Per il resto la sola voce davvero dal sen fuggita è la scelta di affrontare un argomento spinoso che i beffardi non avevano neppure messo in campo, il golpe in Niger e il ruolo della Francia, spingendosi sino a spiattellare la tentazione francese di un intervento, evidentemente armato, e gli sforzi degli alleati per fermare il dito di Macron già sul grilletto. Il problema però non è che la premier quella succosa notizia la abbia passata inconsapevolmente a due russi travestiti. Se all'altro capo del telefono ci fosse stato davvero un leader africano il fattaccio sarebbe stato lo stesso.
La domanda, per quanto riguarda l'abbindolata di palazzo Chigi, non è perché abbia abboccato alla beffa, come era già successo a tali e tanti celebrità da riempire l'agenda vip dell'anno. È perché si intrattenga per 13 minuti al telefono con uno sconosciuto, per quanto presunto illustre, con un leader che non conosce e del quale non sa nulla.
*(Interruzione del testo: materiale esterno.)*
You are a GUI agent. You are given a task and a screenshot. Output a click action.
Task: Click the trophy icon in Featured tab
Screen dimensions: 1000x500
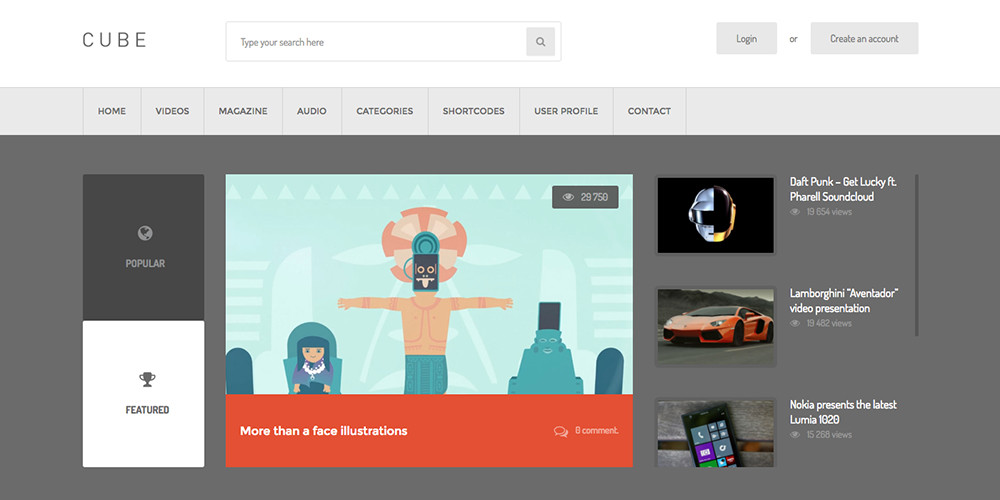coord(147,379)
Il problema è perché, raggiunta telefonicamente, invece di ascoltare quel che l'ignoto ha da dire, si metta a chiacchierare dissertando sull'intera agenda politica mondiale, e con dovizia di particolari.
La risposta è chiara. Credendo di parlare davvero con un africano di qualche peso, Giorgia Meloni si è buttata a pesce, mettendo da parte la più elementare cautela, nella speranza di trovare una sponda per il suo Piano Mattei. Capita che detto Piano sia in procinto di essere varato. Il Cdm lo farà sabato. La bozza conta 7 articoli, nei quali non c'è una sola riga che rimandi a qualcosa di concreto. Si enunciano gli obiettivi, quelli che la premier ha già ripetuto circa un milione di volte. Si procede a istituzionalizzare una cabina di regia, e già ce ne sono tante da comporre la funivia più lunga del mondo, e una unità di missione. Si prevede la possibilità di aggiornare periodicamente il Piano. Si stabilisce l'obbligo di una relazione annuale al Parlamento.
La sensazione, leggendo lo scarno testo della legge, è un po' vertiginosa: quella di assistere all'allestimento di un baraccone strutturato intorno al nullo, una messa in scena sfarzosa senza niente da mettere in scena. Alla premier mancano sponde da ambo i lati. In Europa tutti chiacchierano ma quando si tratta di aprire il portafogli i chiacchieroni guardano sempre da qualche altra parte. Lo dice senza perifrasi la stessa Giorgia al sedicente africano, ma non è che ce ne fosse bisogno essendo già del tutto chiaro a tutti e ciascuno.
In Africa nessuno le dà retta, non perché l'idea sia sgradita ma perché nessuno crede che la premier italiana abbia il potere necessario per andare oltre le buone intenzioni. Oggi, con 24 ore di ritardo, Chigi fornisce la sua versione, secondo la quale la furba Giorgia aveva mangiato la foglia dall'inizio. Nella migliore delle ipotesi è una tesi difficilmente credibile. Più probabilmente la disponibilità quasi petulante della Sorella d'Italia si deve alla necessità ansiosa, urgente, accecante di trovare qualcuno disposto a sostenerla non solo a parole nel suo piano. Il problema non è che è apparsa ingenua, “boccalona”, esposta a comprensibili prese in giro d'ogni tipo. Il problema è che è apparsa disperata.